--- start of DATA LISTING ---
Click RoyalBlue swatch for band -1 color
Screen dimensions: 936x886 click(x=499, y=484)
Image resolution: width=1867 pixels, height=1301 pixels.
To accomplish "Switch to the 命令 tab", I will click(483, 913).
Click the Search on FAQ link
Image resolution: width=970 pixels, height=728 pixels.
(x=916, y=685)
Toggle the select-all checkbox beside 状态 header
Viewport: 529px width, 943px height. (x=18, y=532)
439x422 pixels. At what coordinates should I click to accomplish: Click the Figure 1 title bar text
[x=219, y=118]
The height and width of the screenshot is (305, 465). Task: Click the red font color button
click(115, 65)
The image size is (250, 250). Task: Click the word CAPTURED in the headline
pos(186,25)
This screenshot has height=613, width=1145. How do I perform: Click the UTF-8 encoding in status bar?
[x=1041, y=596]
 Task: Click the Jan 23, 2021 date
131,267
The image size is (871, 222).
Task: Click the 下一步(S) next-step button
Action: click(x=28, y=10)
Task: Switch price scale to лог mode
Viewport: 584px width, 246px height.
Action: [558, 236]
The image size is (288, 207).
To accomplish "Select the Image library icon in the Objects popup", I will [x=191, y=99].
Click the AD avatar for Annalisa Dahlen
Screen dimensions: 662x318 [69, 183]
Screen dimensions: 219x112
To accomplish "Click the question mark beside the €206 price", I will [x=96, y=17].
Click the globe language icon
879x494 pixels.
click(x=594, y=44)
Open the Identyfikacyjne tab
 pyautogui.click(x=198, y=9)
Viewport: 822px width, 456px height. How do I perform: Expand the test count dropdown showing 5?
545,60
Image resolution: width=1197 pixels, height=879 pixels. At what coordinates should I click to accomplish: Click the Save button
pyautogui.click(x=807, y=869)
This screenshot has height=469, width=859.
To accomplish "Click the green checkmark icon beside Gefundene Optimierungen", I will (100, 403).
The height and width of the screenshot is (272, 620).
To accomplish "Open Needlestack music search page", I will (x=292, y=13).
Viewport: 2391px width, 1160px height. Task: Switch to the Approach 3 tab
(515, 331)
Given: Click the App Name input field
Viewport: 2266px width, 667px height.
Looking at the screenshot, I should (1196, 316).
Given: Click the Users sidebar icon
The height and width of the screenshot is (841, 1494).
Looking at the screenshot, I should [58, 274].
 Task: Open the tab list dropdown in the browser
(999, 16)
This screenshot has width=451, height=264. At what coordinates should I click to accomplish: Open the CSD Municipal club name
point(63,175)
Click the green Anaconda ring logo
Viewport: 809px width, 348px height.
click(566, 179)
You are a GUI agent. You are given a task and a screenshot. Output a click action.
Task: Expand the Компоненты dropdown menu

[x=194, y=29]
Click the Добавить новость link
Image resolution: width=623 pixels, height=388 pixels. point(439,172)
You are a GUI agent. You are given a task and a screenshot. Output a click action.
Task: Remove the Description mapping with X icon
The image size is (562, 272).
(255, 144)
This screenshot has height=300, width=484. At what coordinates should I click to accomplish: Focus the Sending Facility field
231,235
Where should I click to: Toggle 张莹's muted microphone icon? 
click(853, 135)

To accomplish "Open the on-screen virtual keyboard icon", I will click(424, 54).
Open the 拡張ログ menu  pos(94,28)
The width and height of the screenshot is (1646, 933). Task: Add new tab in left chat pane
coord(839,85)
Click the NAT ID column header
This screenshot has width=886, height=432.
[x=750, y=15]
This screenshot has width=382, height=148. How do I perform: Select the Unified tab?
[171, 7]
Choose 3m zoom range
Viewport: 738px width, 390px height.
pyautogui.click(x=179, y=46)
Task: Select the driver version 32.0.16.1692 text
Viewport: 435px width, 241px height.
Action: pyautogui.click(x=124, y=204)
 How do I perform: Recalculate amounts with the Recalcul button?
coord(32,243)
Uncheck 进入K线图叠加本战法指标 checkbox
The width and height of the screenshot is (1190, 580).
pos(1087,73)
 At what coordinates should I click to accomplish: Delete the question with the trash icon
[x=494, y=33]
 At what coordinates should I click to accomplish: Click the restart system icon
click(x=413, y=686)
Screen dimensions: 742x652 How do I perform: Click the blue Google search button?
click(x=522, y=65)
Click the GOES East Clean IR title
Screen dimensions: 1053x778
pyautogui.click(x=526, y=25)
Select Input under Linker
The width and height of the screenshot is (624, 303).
--- end of DATA LISTING ---
AIM:
Update all of the records above, writing "SteelBlue" wherever "RoyalBlue" appears and leaving everything else unchanged.

SOLUTION FOR THIS TASK:
Click SteelBlue swatch for band -1 color
Screen dimensions: 936x886 click(x=499, y=484)
Image resolution: width=1867 pixels, height=1301 pixels.
To accomplish "Switch to the 命令 tab", I will click(483, 913).
Click the Search on FAQ link
Image resolution: width=970 pixels, height=728 pixels.
(x=916, y=685)
Toggle the select-all checkbox beside 状态 header
Viewport: 529px width, 943px height. (x=18, y=532)
439x422 pixels. At what coordinates should I click to accomplish: Click the Figure 1 title bar text
[x=219, y=118]
The height and width of the screenshot is (305, 465). Task: Click the red font color button
click(115, 65)
The image size is (250, 250). Task: Click the word CAPTURED in the headline
pos(186,25)
This screenshot has height=613, width=1145. How do I perform: Click the UTF-8 encoding in status bar?
[x=1041, y=596]
 Task: Click the Jan 23, 2021 date
131,267
The image size is (871, 222).
Task: Click the 下一步(S) next-step button
Action: click(x=28, y=10)
Task: Switch price scale to лог mode
Viewport: 584px width, 246px height.
Action: [558, 236]
The image size is (288, 207).
To accomplish "Select the Image library icon in the Objects popup", I will [x=191, y=99].
Click the AD avatar for Annalisa Dahlen
Screen dimensions: 662x318 [69, 183]
Screen dimensions: 219x112
To accomplish "Click the question mark beside the €206 price", I will [x=96, y=17].
Click the globe language icon
879x494 pixels.
click(x=594, y=44)
Open the Identyfikacyjne tab
 pyautogui.click(x=198, y=9)
Viewport: 822px width, 456px height. How do I perform: Expand the test count dropdown showing 5?
545,60
Image resolution: width=1197 pixels, height=879 pixels. At what coordinates should I click to accomplish: Click the Save button
pyautogui.click(x=807, y=869)
This screenshot has height=469, width=859.
To accomplish "Click the green checkmark icon beside Gefundene Optimierungen", I will (100, 403).
The height and width of the screenshot is (272, 620).
To accomplish "Open Needlestack music search page", I will (x=292, y=13).
Viewport: 2391px width, 1160px height. Task: Switch to the Approach 3 tab
(515, 331)
Given: Click the App Name input field
Viewport: 2266px width, 667px height.
Looking at the screenshot, I should (1196, 316).
Given: Click the Users sidebar icon
The height and width of the screenshot is (841, 1494).
Looking at the screenshot, I should [58, 274].
 Task: Open the tab list dropdown in the browser
(999, 16)
This screenshot has width=451, height=264. At what coordinates should I click to accomplish: Open the CSD Municipal club name
point(63,175)
Click the green Anaconda ring logo
Viewport: 809px width, 348px height.
click(566, 179)
You are a GUI agent. You are given a task and a screenshot. Output a click action.
Task: Expand the Компоненты dropdown menu

[x=194, y=29]
Click the Добавить новость link
Image resolution: width=623 pixels, height=388 pixels. point(439,172)
You are a GUI agent. You are given a task and a screenshot. Output a click action.
Task: Remove the Description mapping with X icon
The image size is (562, 272).
(255, 144)
This screenshot has height=300, width=484. At what coordinates should I click to accomplish: Focus the Sending Facility field
231,235
Where should I click to: Toggle 张莹's muted microphone icon? 
click(853, 135)

To accomplish "Open the on-screen virtual keyboard icon", I will click(424, 54).
Open the 拡張ログ menu  pos(94,28)
The width and height of the screenshot is (1646, 933). Task: Add new tab in left chat pane
coord(839,85)
Click the NAT ID column header
This screenshot has width=886, height=432.
[x=750, y=15]
This screenshot has width=382, height=148. How do I perform: Select the Unified tab?
[171, 7]
Choose 3m zoom range
Viewport: 738px width, 390px height.
pyautogui.click(x=179, y=46)
Task: Select the driver version 32.0.16.1692 text
Viewport: 435px width, 241px height.
Action: pyautogui.click(x=124, y=204)
 How do I perform: Recalculate amounts with the Recalcul button?
coord(32,243)
Uncheck 进入K线图叠加本战法指标 checkbox
The width and height of the screenshot is (1190, 580).
pos(1087,73)
 At what coordinates should I click to accomplish: Delete the question with the trash icon
[x=494, y=33]
 At what coordinates should I click to accomplish: Click the restart system icon
click(x=413, y=686)
Screen dimensions: 742x652 How do I perform: Click the blue Google search button?
click(x=522, y=65)
Click the GOES East Clean IR title
Screen dimensions: 1053x778
pyautogui.click(x=526, y=25)
Select Input under Linker
The width and height of the screenshot is (624, 303).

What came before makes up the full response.